Apesar de a economia brasileira ainda não estar 100% recuperada da crise econômica que vem atingindo o país desde 2014, os setores de comércio e serviços do Paraná não têm do que reclamar do ano de 2017. De acordo com dados do Instituto Brasileiro de Geografia e Estatística (IBGE), divulgados pelo Governo do Estado nesta segunda-feira (19), após dois anos recuando por causa da crise, o comércio teve crescimento de 4% em relação a 2016 e os serviços avançaram 5% no mesmo período. As médias paranaenses são muito superior à nacional – no país, o comércio teve crescimento de 2%, enquanto os serviços tiveram desempenho ainda pior, com queda de 2,8%.

 

Para o diretor-presidente do Instituto Paranaense de Desenvolvimento Econômico Social (Ipardes), Julio Suzuki Júnior, o desempenho do Paraná se deve ao aumento da produção das empresas, a retomada da geração de emprego e aumento da renda. “O que se observa é um crescimento tanto do emprego formal quanto do número de trabalhadores por conta própria, o que gera renda para o consumo das famílias. As empresas, por sua vez, estão produzindo mais, o que demanda serviços como transporte para a movimentação de mercadorias e aumenta venda do comércio de combustíveis”, exemplifica.

Maior demanda

No comércio, a maior parte das vendas se refere a combustíveis e lubrificantes, além de esquipamentos e materiais para escritório, informática e comunicação (sendo que os dois grupos tiveram aumento de 17,5%). Outro setor que teve bom desempenho foi o de hipermercados, supermercados, produtos alimentícios, bebidas e fumo, com crescimento de 3,3%.

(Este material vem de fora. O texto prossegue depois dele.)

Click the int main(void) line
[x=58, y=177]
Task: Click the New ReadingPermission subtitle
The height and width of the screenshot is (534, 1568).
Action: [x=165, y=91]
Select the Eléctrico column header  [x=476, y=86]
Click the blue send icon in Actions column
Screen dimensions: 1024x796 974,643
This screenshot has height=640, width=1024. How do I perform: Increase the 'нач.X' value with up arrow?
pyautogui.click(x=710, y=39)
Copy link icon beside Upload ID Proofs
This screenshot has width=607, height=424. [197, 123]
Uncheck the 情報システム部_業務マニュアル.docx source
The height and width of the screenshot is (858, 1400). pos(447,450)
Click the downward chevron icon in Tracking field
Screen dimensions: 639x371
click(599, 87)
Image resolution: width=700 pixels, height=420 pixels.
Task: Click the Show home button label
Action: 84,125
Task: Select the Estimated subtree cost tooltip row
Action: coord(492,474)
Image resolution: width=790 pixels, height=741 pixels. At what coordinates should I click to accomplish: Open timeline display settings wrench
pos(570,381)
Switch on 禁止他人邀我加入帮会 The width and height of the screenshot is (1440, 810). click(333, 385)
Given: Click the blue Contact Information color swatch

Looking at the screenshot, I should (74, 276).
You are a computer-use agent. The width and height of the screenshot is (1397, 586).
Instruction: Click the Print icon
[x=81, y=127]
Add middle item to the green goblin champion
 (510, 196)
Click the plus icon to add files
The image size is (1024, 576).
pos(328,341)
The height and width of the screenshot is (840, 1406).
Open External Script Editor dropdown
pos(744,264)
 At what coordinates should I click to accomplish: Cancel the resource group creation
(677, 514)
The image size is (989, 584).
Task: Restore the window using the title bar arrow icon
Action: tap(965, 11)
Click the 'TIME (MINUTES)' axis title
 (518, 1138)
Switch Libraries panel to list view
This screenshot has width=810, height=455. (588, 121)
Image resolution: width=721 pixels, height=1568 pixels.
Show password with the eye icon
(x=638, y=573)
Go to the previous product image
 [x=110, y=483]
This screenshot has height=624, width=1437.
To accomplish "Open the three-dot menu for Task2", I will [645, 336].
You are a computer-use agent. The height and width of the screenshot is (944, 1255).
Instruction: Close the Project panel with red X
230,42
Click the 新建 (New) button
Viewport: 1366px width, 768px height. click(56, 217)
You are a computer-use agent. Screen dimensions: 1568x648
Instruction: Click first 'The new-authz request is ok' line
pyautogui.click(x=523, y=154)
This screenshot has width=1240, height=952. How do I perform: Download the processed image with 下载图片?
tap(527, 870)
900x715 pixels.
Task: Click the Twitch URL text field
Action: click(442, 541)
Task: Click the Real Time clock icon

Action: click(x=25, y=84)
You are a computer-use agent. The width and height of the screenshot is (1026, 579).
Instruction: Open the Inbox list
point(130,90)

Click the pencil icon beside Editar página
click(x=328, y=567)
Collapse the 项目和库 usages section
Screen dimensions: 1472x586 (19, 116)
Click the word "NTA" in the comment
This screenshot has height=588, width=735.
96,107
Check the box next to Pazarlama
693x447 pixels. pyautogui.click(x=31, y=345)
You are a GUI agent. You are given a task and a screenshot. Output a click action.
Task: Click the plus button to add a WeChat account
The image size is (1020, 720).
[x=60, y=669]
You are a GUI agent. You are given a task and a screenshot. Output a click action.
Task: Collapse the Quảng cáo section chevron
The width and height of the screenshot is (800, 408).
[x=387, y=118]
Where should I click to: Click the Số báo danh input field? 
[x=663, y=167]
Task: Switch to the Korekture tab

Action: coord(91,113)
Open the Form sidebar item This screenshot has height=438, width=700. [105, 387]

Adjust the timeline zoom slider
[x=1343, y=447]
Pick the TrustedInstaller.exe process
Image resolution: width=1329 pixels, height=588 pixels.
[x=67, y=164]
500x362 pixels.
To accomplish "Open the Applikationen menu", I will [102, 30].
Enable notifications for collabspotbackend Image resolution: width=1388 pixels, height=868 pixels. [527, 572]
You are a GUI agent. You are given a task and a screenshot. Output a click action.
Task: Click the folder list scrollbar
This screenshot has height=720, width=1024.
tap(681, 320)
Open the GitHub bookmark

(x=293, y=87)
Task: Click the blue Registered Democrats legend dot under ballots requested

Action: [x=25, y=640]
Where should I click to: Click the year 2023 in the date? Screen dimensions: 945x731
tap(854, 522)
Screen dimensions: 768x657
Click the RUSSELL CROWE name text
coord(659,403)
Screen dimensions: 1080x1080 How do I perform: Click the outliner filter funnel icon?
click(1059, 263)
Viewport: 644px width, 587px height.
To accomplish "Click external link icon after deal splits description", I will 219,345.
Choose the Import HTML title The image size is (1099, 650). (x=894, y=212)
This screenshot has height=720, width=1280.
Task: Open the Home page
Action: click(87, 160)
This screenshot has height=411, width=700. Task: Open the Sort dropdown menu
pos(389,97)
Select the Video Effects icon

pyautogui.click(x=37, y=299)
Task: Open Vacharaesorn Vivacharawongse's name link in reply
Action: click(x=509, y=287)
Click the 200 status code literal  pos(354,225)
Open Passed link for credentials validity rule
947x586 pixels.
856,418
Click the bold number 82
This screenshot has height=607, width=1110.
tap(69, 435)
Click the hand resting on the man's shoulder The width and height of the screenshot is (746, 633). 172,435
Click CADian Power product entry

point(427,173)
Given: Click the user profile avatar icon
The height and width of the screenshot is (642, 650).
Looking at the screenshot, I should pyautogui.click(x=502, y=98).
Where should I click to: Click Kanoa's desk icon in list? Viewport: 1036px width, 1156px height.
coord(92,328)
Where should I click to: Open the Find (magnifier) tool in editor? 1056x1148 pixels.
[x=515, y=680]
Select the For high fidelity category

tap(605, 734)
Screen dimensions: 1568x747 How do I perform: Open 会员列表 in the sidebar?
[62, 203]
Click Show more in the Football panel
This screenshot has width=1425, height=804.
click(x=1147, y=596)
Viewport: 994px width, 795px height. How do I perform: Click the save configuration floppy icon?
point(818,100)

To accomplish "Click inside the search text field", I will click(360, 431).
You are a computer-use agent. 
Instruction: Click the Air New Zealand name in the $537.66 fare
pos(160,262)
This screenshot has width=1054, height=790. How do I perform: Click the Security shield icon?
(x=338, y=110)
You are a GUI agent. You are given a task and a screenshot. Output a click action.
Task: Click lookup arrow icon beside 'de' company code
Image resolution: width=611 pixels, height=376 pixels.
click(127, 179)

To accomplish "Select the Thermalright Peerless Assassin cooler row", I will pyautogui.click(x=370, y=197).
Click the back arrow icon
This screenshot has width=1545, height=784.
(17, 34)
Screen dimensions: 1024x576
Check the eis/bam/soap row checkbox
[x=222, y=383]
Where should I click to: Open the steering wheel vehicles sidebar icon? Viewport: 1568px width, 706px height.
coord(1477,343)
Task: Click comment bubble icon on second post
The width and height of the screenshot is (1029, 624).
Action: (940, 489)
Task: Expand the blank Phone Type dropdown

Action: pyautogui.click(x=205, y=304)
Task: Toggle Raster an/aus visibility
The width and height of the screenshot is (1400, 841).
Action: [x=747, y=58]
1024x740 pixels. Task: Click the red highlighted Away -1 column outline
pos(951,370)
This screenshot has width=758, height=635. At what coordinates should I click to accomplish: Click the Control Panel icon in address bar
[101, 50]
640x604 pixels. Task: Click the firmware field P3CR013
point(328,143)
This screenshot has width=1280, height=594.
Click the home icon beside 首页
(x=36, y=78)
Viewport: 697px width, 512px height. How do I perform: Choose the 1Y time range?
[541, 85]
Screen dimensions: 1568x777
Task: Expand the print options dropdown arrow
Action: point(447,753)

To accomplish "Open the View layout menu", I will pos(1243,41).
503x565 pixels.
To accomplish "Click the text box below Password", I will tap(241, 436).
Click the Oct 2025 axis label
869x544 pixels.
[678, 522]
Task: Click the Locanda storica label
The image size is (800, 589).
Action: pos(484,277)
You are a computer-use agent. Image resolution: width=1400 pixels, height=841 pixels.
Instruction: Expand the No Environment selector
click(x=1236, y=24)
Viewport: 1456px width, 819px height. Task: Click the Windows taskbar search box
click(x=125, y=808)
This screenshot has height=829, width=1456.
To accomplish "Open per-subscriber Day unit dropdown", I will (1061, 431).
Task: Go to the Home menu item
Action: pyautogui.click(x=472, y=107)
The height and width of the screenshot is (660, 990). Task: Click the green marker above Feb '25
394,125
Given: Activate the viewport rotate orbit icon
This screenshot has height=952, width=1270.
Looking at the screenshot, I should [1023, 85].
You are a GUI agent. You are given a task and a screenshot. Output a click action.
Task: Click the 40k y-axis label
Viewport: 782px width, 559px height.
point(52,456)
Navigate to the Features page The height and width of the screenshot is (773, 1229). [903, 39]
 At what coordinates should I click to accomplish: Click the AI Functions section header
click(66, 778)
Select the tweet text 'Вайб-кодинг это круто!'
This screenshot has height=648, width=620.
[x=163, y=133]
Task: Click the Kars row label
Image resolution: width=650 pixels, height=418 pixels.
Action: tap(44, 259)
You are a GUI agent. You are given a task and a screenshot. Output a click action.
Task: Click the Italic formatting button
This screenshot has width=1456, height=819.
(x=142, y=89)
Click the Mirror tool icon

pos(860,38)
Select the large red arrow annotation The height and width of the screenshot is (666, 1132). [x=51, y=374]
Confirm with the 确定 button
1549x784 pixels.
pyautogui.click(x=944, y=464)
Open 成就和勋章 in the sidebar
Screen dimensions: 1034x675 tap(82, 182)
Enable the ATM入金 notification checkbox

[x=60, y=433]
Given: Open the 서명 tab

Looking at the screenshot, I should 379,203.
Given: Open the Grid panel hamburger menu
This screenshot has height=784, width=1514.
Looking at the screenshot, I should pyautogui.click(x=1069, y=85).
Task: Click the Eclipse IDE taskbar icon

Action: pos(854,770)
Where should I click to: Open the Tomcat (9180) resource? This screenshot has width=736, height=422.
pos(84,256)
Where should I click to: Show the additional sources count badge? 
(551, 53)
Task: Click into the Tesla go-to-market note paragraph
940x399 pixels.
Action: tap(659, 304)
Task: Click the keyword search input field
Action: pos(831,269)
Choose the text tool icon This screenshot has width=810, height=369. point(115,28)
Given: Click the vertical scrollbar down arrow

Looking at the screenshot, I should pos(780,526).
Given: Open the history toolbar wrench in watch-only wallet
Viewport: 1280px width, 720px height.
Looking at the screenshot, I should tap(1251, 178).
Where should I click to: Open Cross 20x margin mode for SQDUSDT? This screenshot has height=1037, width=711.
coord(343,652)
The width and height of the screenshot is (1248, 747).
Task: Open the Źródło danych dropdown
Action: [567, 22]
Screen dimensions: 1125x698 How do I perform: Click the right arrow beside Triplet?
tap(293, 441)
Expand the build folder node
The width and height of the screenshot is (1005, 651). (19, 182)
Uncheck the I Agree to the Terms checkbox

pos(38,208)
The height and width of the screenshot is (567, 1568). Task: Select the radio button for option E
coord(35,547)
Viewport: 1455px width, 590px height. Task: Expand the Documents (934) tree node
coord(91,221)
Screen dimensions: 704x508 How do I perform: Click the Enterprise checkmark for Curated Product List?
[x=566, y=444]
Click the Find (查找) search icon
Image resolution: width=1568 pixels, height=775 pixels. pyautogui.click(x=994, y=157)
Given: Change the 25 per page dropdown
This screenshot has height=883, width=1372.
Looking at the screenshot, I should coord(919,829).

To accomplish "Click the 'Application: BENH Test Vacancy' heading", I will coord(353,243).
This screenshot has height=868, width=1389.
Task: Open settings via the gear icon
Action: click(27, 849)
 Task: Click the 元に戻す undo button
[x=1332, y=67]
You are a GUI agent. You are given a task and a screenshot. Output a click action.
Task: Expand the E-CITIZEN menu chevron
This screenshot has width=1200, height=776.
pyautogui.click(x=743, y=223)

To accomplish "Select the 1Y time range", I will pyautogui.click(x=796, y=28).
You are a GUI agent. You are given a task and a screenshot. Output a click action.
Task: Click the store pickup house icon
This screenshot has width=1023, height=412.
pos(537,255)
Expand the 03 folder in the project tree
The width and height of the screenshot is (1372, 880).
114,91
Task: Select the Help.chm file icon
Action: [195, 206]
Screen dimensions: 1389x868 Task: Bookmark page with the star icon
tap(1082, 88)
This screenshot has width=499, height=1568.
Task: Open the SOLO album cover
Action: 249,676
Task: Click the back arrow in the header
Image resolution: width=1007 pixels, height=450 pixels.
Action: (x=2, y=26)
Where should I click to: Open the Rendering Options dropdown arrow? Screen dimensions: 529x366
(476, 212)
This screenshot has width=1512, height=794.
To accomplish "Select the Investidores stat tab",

Já entre os serviços mais procurados no ano de 2017, estão alojamentos, restaurantes e hotéis (com alta de 17,9%), transportes, serviços auxiliares dos transportes e correios (crescimento de 14,9%) e serviços profissionais, administrativos e complementares – como contadores, advogados e arquitetos, dentre outros (que tiveram avanço de 4,6%).